= EXERCISE DESCRIPTION =
Reproduce the lines starting at the one that contains "This screenshot has width=342, height=417." and ending at the last line, keeping the requests and adjusting every coordinate in the answers by -78. Leave the pictures out.

------ DATA FOR PROCESSING

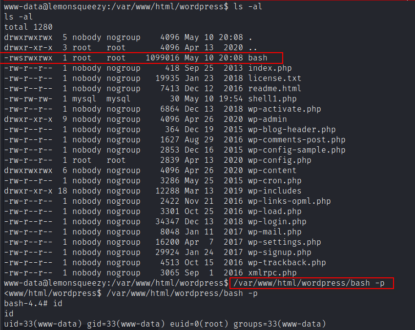The width and height of the screenshot is (415, 330).
Task: Click the wp-content directory name
Action: [x=272, y=171]
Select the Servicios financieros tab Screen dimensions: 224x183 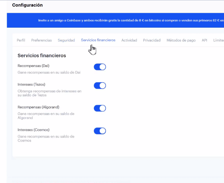(x=98, y=40)
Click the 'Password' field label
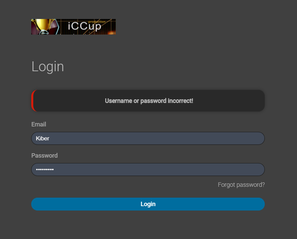This screenshot has width=297, height=239. [x=44, y=156]
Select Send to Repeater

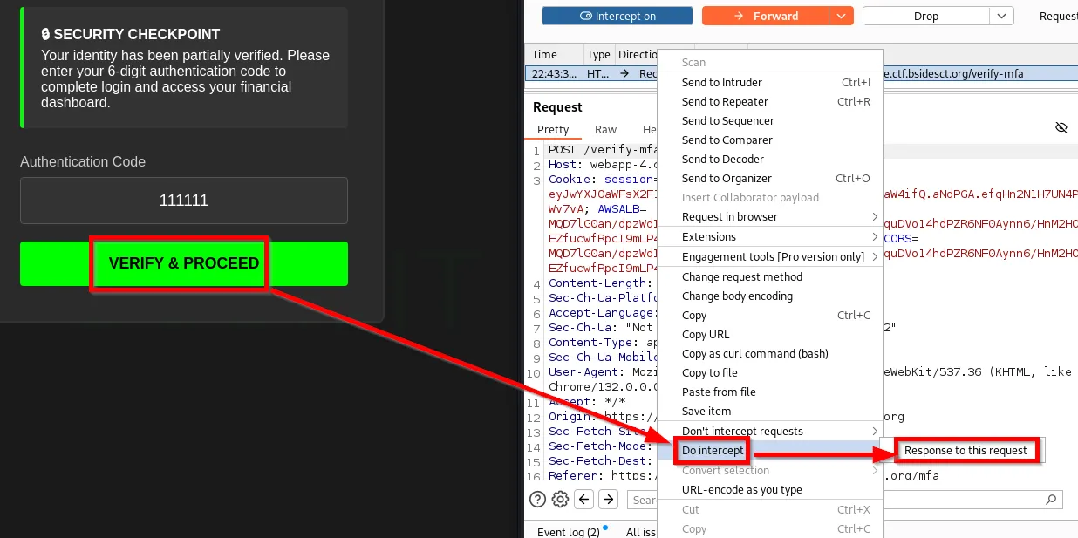725,101
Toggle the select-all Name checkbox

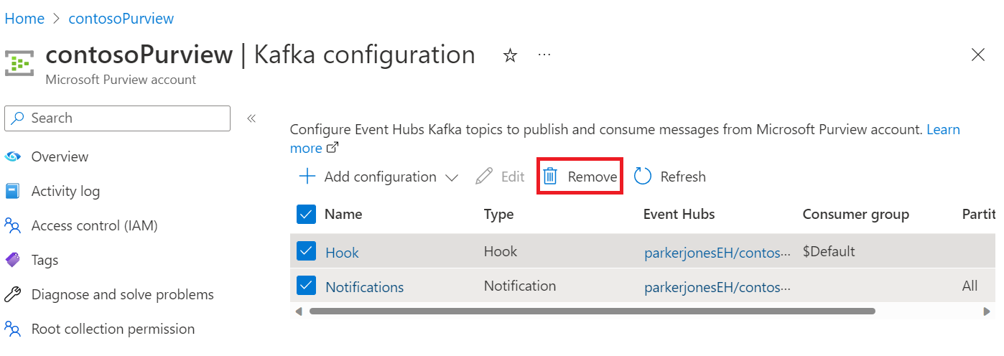point(306,214)
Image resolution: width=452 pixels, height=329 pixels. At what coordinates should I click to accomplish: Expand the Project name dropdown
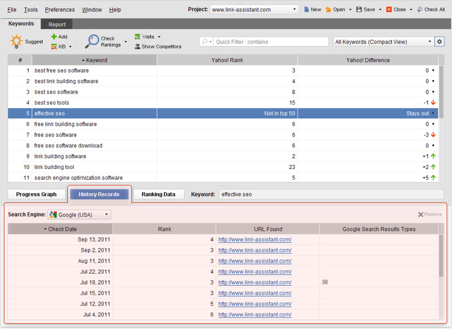[294, 9]
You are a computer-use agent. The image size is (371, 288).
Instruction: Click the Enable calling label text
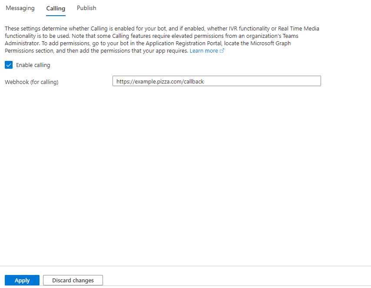pos(33,65)
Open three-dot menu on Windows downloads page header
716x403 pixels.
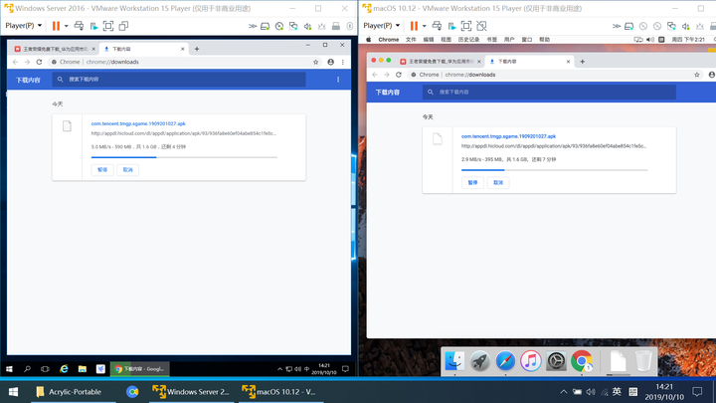pyautogui.click(x=338, y=80)
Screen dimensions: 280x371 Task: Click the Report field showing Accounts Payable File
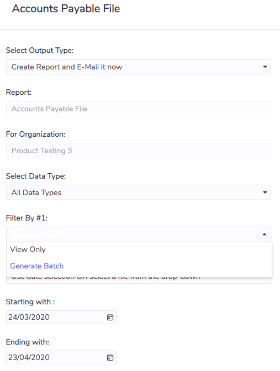(139, 109)
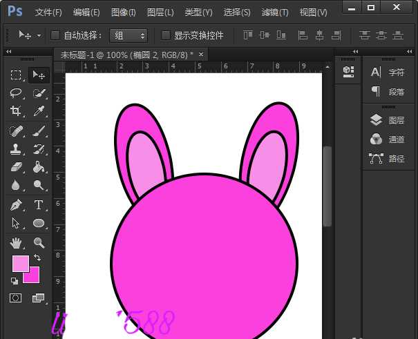This screenshot has height=339, width=418.
Task: Click the foreground color swatch
Action: click(20, 264)
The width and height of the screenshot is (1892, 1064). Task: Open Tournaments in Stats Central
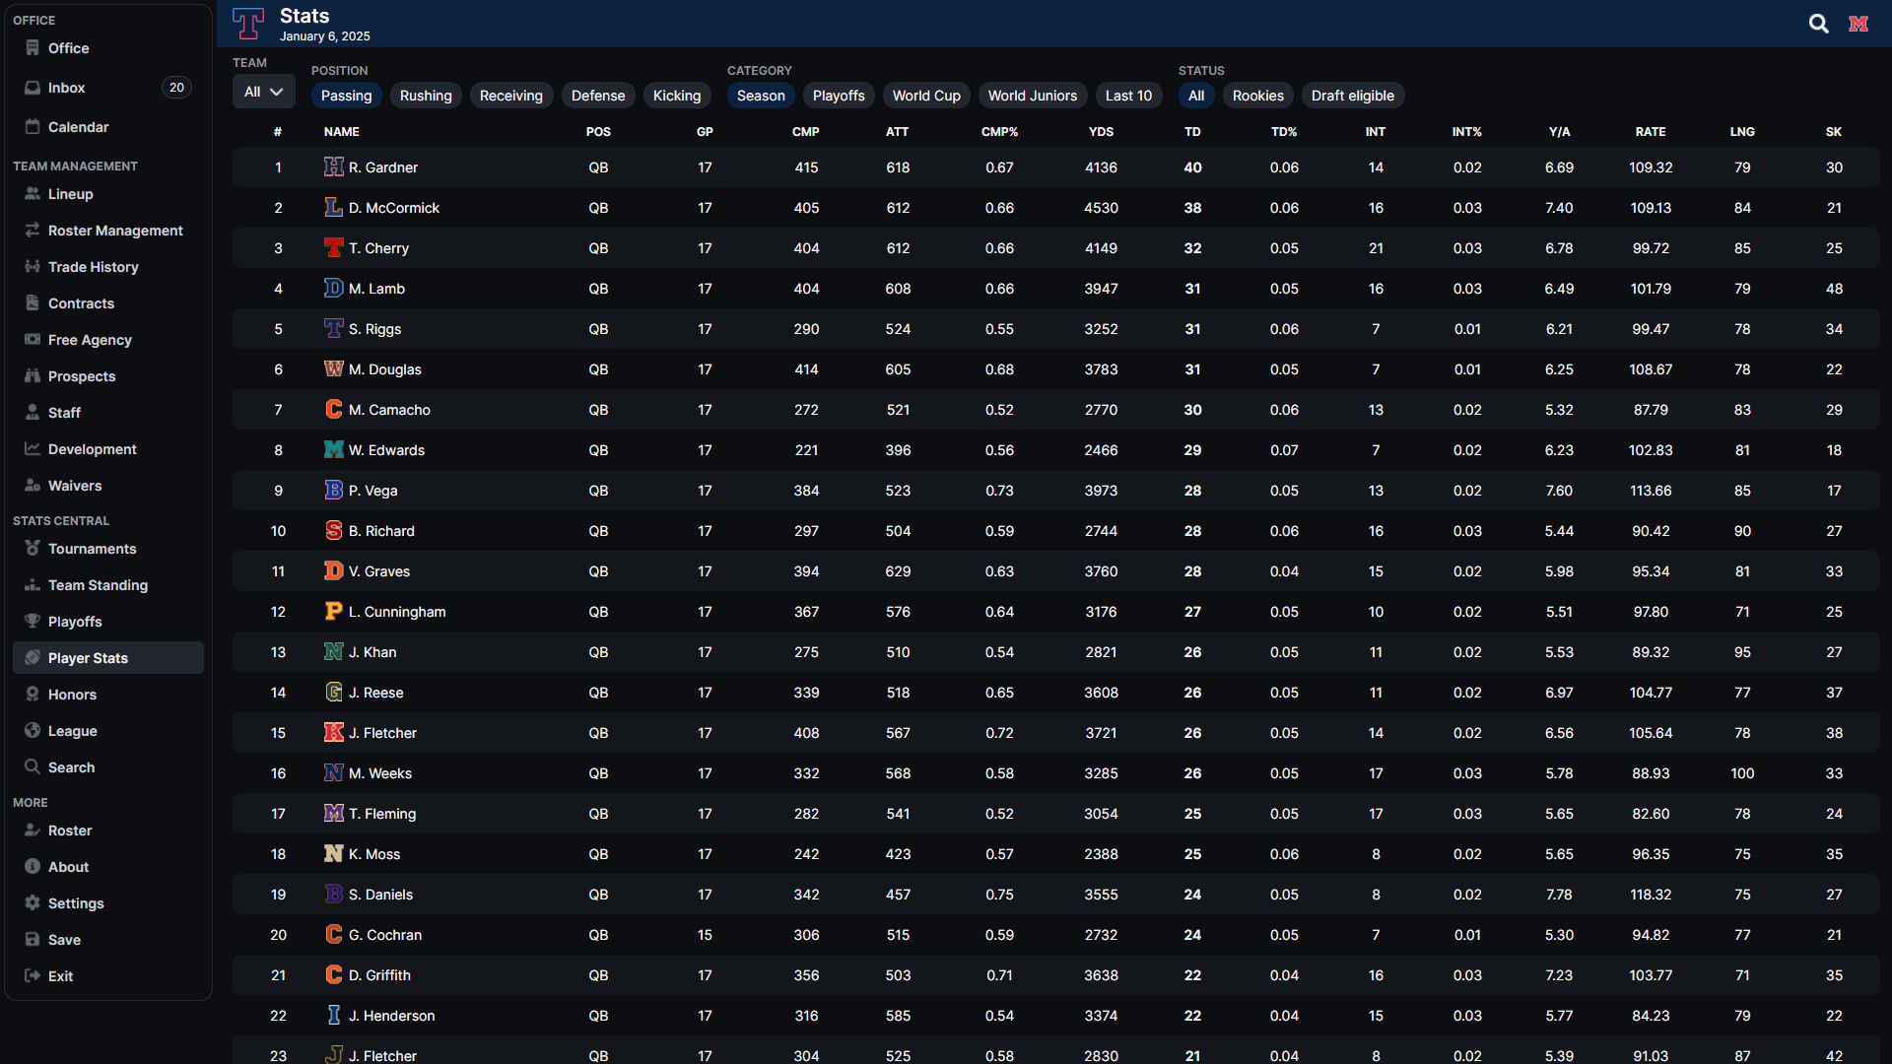click(x=92, y=549)
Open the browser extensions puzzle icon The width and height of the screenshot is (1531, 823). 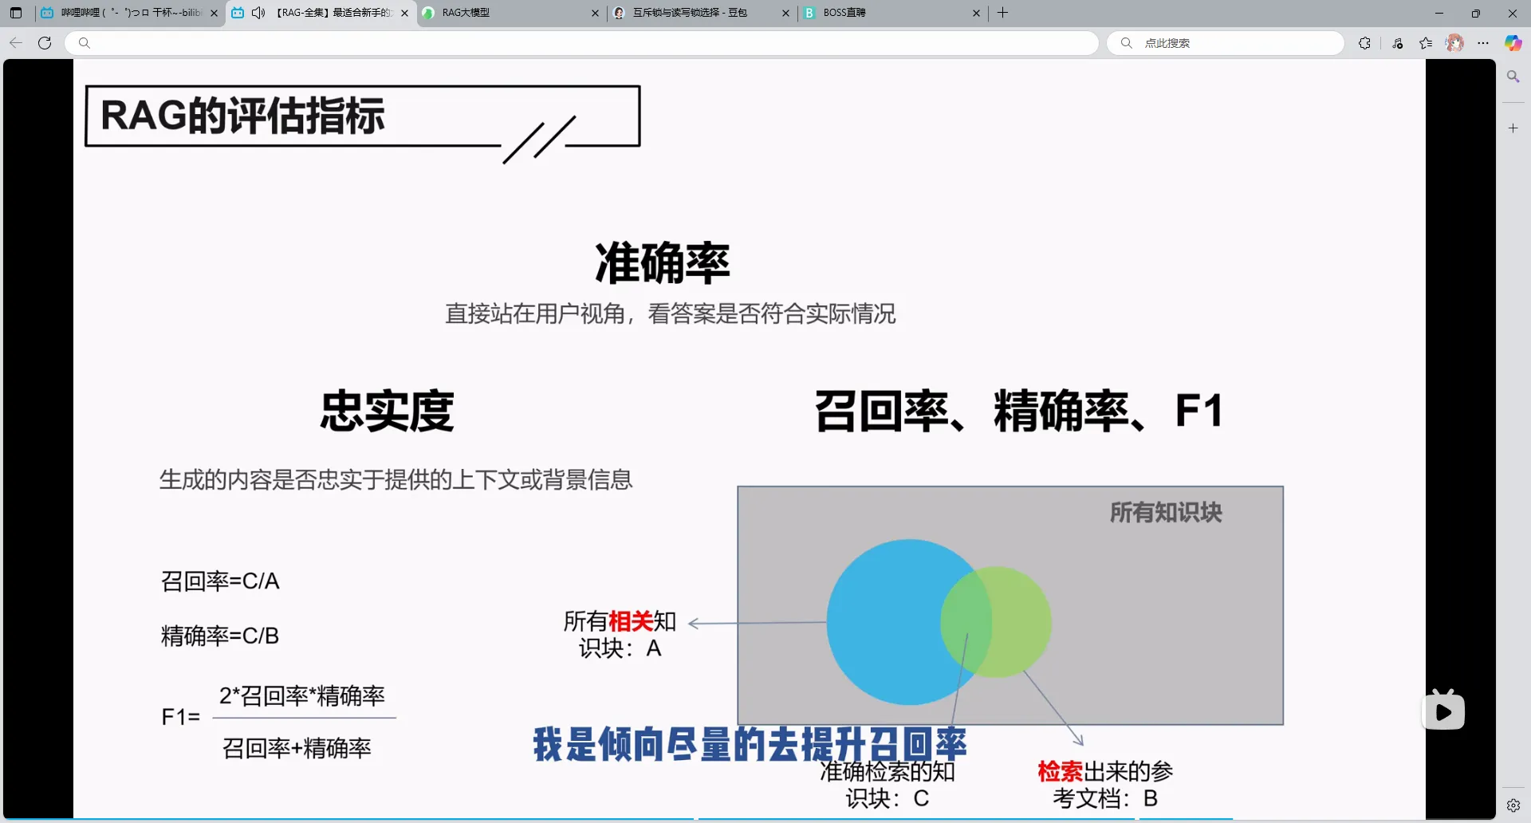1364,43
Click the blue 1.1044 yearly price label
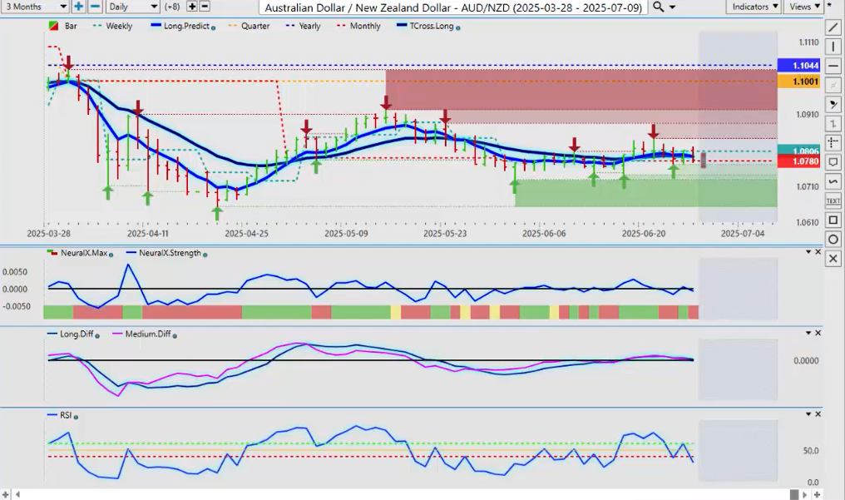 [798, 65]
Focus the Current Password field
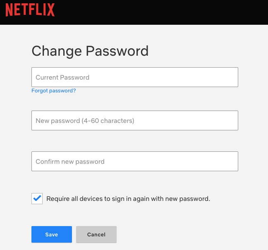 click(x=134, y=77)
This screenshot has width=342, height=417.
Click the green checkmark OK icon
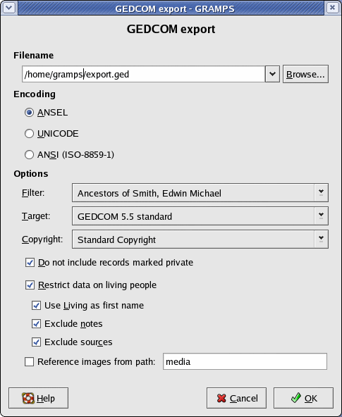[295, 398]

------------

= EXERCISE ANSWER =
This screenshot has width=342, height=417.
Click the green checkmark OK icon
[217, 320]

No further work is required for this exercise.